Ratu Tevita and the Great Council of Chiefs: Damned by their own words

3 comments:

  1. Gone Qase, 9. June 2011, 14:16

    Mara you can travel to NZ, Australia, or where ever, but you are not welcome back to fiji…you try to preach about democracy, based on the old racist and colonial ideas.. you can take that and sholved it where it hurts, because Fiji has move on to the future…with equal rights to every men women and child, e-regardless of race, religion or class.. we are the new Fiji.. not the one that you and your corrupted chiefs still want to hold on too.

    You can sing – Isa lei gauna moni lesu talemi, but Im here to tell you the very bad news.. Time has moved on with you…”go fiji go”

     
  2. Julez, 10. June 2011, 11:08

    Ok thats wrong. Mara said he wants the 1997 Constituion restored, but wants to do away with the communal voting system which is the base and source of all the racial divide. Crosby Walsh is nothing but a bitter man.

     
  3. Thakur Ranjit Singh, 11. June 2011, 10:39

    What a pity the Ostrich Syndrome of NZ Foreign Policy is further going to isolate, Fiji, a former close ally of NZ. The fact the Key and Mc Cully are even contemplating having this “refugee’ in NZ is shocking.
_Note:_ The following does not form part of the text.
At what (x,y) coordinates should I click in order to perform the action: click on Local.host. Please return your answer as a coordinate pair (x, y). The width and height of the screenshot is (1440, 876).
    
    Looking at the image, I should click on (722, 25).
NZ should encourage the Pacific neighbours space in which to sort out their differences. Unlike Australia’s myopic stance, NZ should not rush to give Ului Mara a visa to give support to a hollow democratic movement that is promising to give power back to the racist sharks who have been feasting on Fiji’s brand of democracy with elections, devoid of social justice and equality. To see that developed neighbours like Australia and NZ are willing to reveal their neo-colonist attitude in interfering in local domestic squabbles show that these countries are out of tune with happenings in their neighbourhood. I have stressed on this since 2006, but nobody is prepared to pay heeds to those who understand the local issues.